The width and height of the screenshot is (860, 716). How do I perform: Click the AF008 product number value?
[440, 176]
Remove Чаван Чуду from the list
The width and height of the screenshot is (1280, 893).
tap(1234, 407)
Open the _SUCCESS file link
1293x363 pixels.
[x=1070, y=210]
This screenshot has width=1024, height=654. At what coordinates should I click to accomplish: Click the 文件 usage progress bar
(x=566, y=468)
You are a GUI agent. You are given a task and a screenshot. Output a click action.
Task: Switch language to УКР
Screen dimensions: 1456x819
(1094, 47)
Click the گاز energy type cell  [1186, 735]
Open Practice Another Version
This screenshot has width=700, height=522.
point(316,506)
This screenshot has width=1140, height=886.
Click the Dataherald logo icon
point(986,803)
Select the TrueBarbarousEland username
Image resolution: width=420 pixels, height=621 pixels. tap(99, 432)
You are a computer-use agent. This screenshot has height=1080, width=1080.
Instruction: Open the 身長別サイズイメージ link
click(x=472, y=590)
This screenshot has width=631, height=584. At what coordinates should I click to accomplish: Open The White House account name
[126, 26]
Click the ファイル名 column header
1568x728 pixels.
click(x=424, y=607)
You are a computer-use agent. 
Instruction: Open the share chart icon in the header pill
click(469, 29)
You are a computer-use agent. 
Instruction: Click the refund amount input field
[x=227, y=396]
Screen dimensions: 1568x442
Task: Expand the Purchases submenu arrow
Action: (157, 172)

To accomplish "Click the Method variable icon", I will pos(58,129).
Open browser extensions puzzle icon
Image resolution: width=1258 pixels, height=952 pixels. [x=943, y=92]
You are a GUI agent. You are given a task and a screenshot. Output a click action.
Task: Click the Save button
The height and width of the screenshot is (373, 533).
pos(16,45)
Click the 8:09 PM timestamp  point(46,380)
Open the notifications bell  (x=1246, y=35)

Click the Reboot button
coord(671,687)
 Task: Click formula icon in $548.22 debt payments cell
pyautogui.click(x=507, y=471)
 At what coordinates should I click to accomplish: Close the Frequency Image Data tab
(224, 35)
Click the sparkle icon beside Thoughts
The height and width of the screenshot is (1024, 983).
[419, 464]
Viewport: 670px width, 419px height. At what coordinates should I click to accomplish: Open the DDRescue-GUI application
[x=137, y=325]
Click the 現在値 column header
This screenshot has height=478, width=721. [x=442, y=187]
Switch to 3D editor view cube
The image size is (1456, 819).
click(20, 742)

### [The problem]
Gather every line from the entries above that contains the word "Instruction", treating uppercase and lowercase as different, and copy each of those lines out.

### [Answer to the exercise]
Instruction: Open the 身長別サイズイメージ link
Instruction: Open the share chart icon in the header pill
Instruction: Click the refund amount input field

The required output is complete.